La residencia de ancianos Saint-Elie, en el centro del casco histórico de Alepo (norte de Siria), lleva sin luz ni teléfono más de seis meses, pero sigue siendo un refugio privilegiado en una metrópoli asolada por la guerra.

Todos los días la comunidad cristiana de esta ciudad, algunos ricos mecenas y hasta los propios rebeldes proporcionan a la decena de residentes de este caserón con 20 cuartos y patios interiores alimentos y medicamentos.

Fundada en 1863 por la comunidad cristiana de Siria para dar cobijo a personas sin hogar, la Casa Reposo Saint Elie se esconde tras una puerta de hierro negra que tiene un cristal roto situada en un callejón lleno de basura y casquillos de balas.

“Acogemos a los desamparados, a los más necesitados y a todo aquel que nos necesite”, dice la hermana María, de 75 años, encargada de este remanso de paz y tranquilidad a pocos metros de la línea de frente donde los rebeldes y el ejército regular se enfrentan desde el verano por el control de la segunda metrópoli siria.

Siempre hay algo para comer

“Este es un lugar para disfrutar de la vida”, dice la exprofesora de inglés, mientras muestra las modestas instalaciones de este asilo donde viven diez ancianos.

“Si tenemos hambre, siempre hay algo para comer”, dice Evan Wehbe, de 66 años, quien llegó hace nueve años procedente de Damasco, porque no podía pagar el alquiler de su casa.

“Somos una comunidad pequeña pero estamos unidos y nos ayudamos entre nosotros”, dice Michael Oberi, de 53 años, quien vive en este lugar con su esposa Sarbi Magarian , de 51 años, desde hace seis meses, cuando su casa recibió un disparo de la artillería.

Un doctor pasa visita a los residentes de vez en cuando y cerca tienen “un hospital pequeñito” donde los atienden siempre que lo necesitan, explica la hermana María, quien asegura que “la comunidad cristiana se encarga de pagar” los medicamentos o análisis que necesitan.

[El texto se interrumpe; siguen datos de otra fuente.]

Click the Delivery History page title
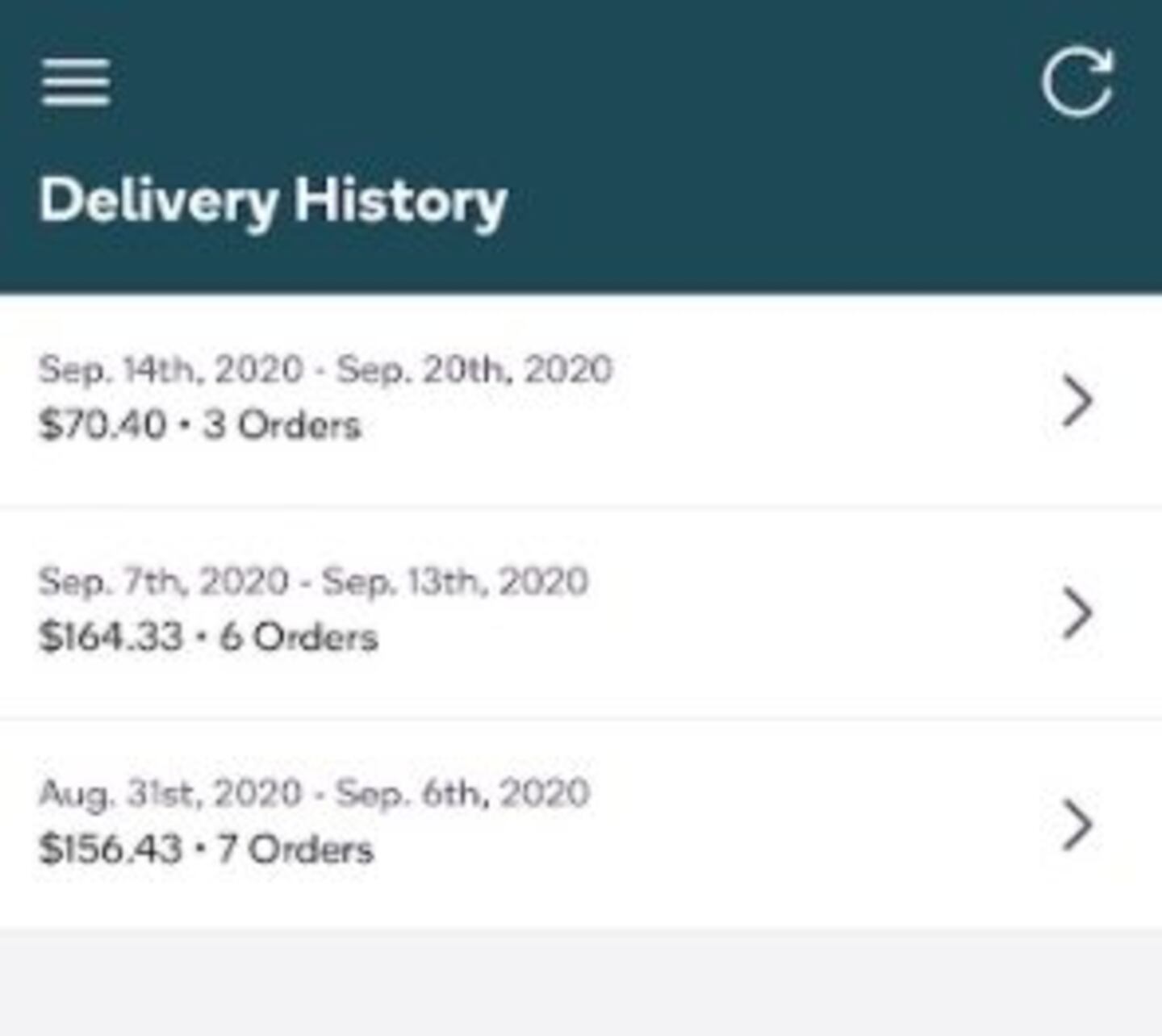Image resolution: width=1162 pixels, height=1036 pixels. click(x=273, y=201)
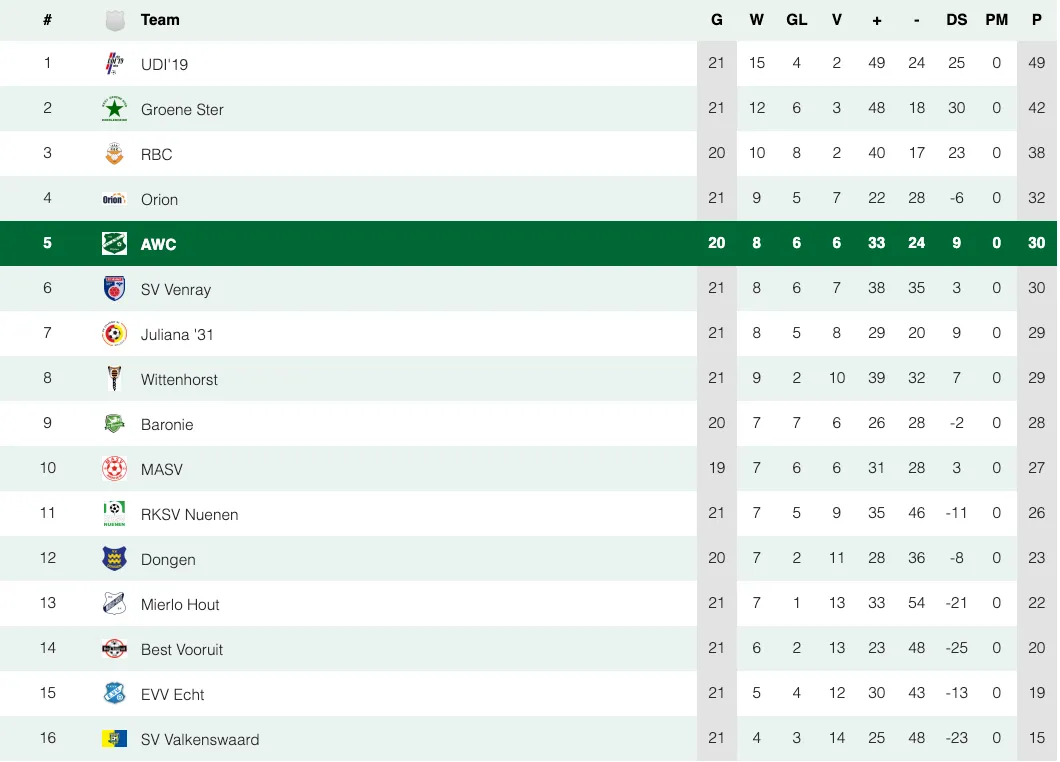Select the Wittenhorst club emblem
This screenshot has width=1060, height=762.
click(x=114, y=379)
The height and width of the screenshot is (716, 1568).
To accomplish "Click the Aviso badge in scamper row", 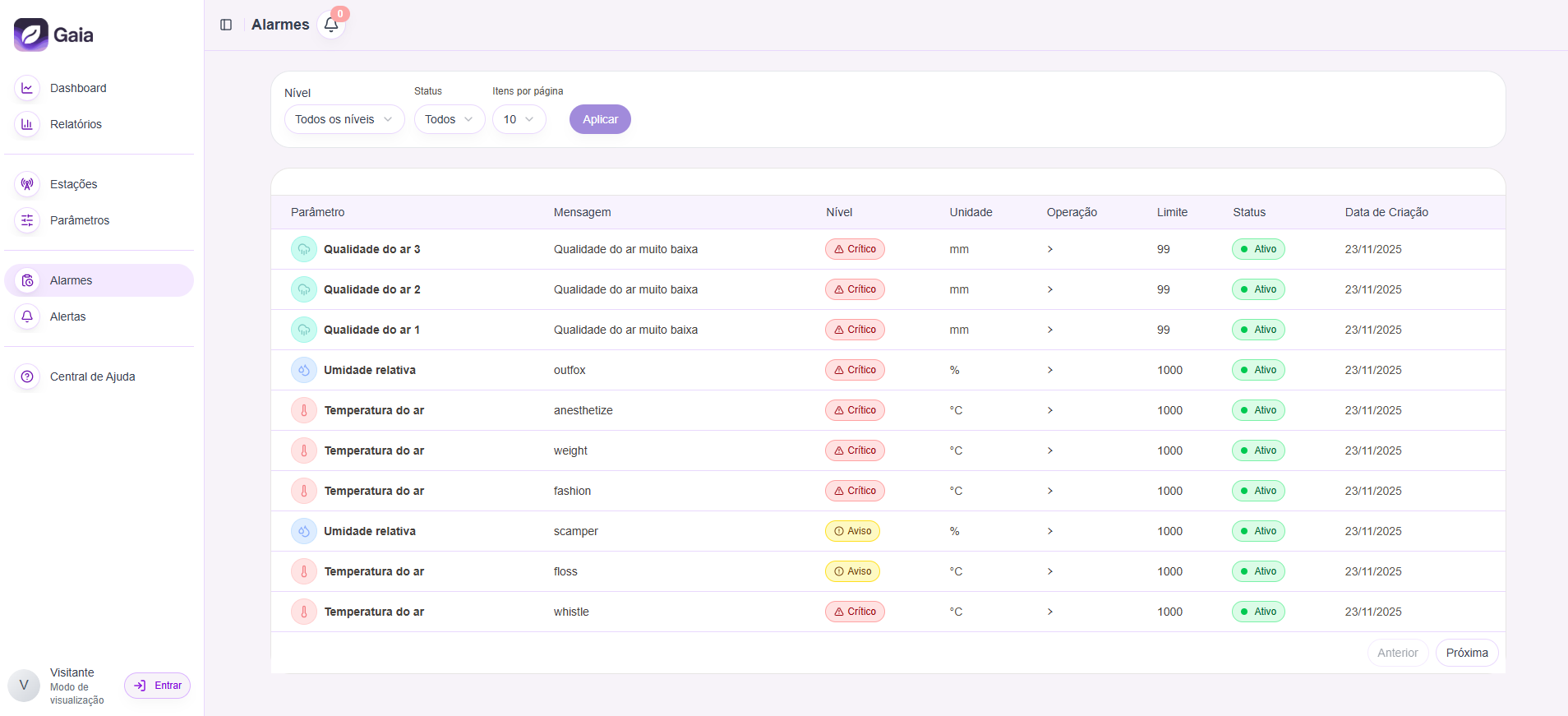I will point(852,531).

A dos calles de la línea de fuego

Los residentes se suelen reunir en uno de los salones alrededor de una de las dos únicas estufas de la casa que funcionan con leña para tomar café y hablar, mientras, de fondo se oyen disparos y explosiones.

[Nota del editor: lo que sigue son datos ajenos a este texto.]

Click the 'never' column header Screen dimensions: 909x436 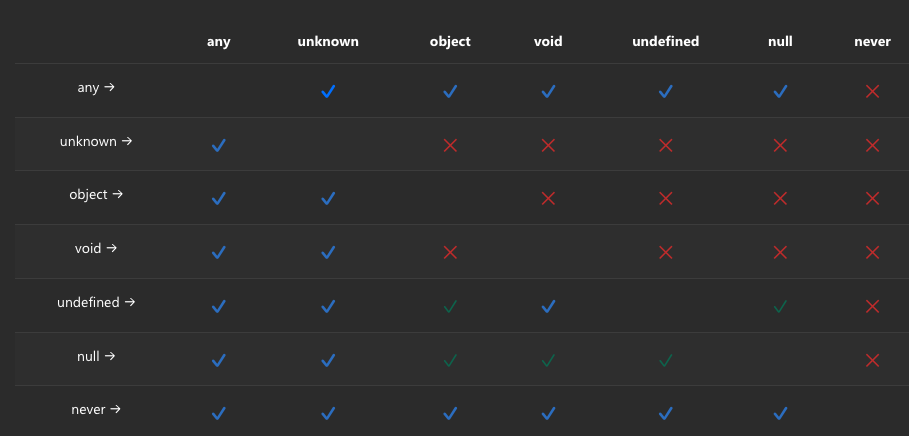(872, 42)
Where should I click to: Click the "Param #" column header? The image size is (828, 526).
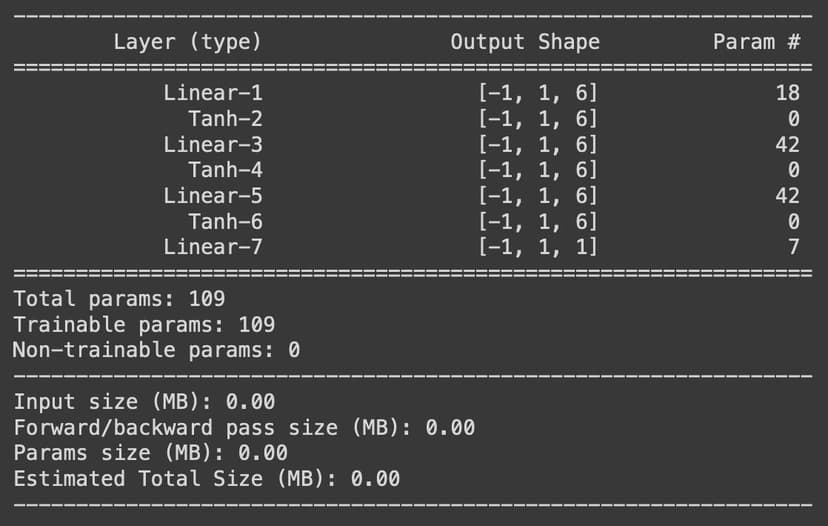pos(756,42)
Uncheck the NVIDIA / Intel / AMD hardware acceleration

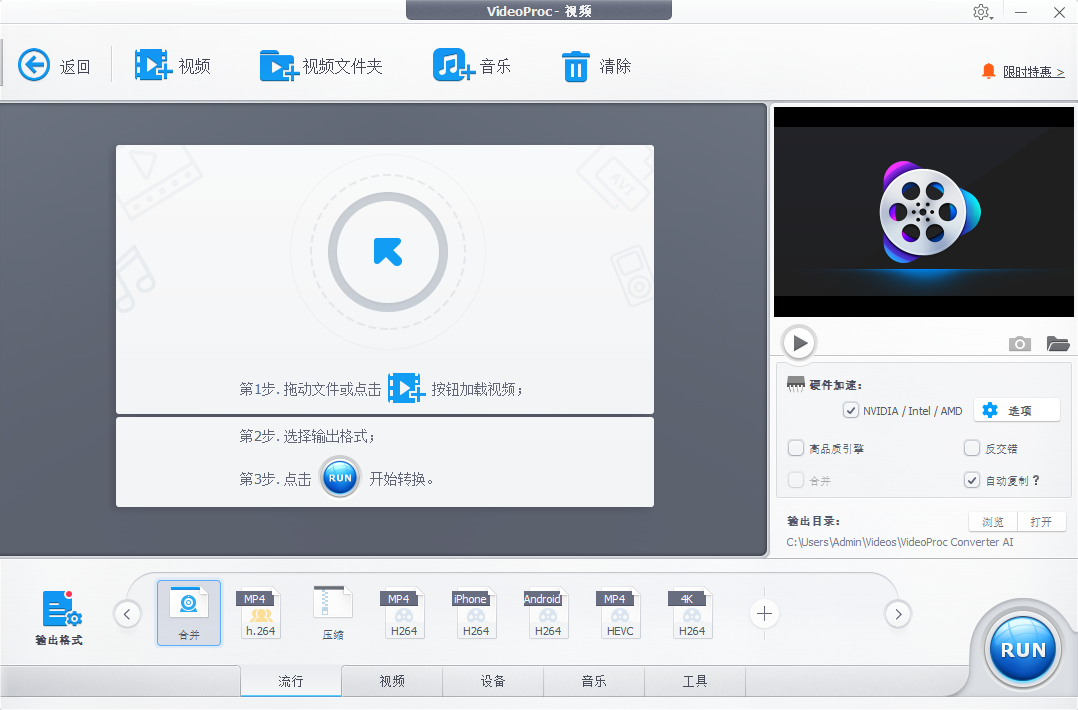(849, 410)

La línea de frente está a dos calles del centro. “El día que no oímos disparos nos preocupamos”, dice la hermana María. “Lo normal es que no dejemos de escuchar explosiones y tiroteos prácticamente cada hora”, agrega.

Aislados del mundo

“Tenemos mucho miedo de las bombas, de los combates”, dice Oberi quien cuenta que “hace unos días estaba caminando por la calle y una bala de un francotirador me pasó rozando el pie”.
Ni el propio centro ha logrado escapar al conflicto. Dos obuses cayeron en el edificio vecino y la onda expansiva destrozó los cristales de muchas habitaciones y arrancó la puerta, comenta la hermana María.
“Todos los días caen cascotes en el patio porque las bombas explotan al lado”, dice la religiosa que se lamenta de que la falta de luz y teléfono haga que estén “aislados del mundo” e ignoren lo que está ocurriendo en Siria.
“No me disparen”
Pero eso no la arredra. “Cuando voy por la calle les grito a los francotiradores para que no me disparen”, apunta con media sonrisa esta anciana que cubre su cabello con una toca negra y viste una bata blanca.
Antes de la guerra los familiares venían a visitar a los residentes, pero con la guerra han dejado de hacerlo. “Y nosotros no podemos mudarnos de lugar porque no hay ningún sitio al que podamos ir”, dice la hermana María.
“Además, irnos adónde, todo Alepo está en guerra”, zanja esta mujer con una vitalidad envidiable.
Pese a que son cristianos, los ancianos solo tienen palabras de alabanza para el comandante Hatab, líder del Ejército Sirio Libre (ESL, rebeldes) en la Ciudad Vieja de Alepo. “Siempre que tiene un hueco viene a visitarnos y nos pregunta si necesitamos algo”.
Rebeldes llevan pan
“Todos los días varios soldados rebeldes nos traen pan recién hecho. Son muy buenas personas y nos quieren mucho”, dice Sarbi Magarian.
“Ellos son musulmanes y nosotros cristianos, pero nuestra religión no debe ser motivo de conflicto, sino de unión. Todos somos hermanos”, agrega.
“Cuando nos bombardean nos refugiamos todos aquí, porque es la habitación más segura de toda la casa”, concluye.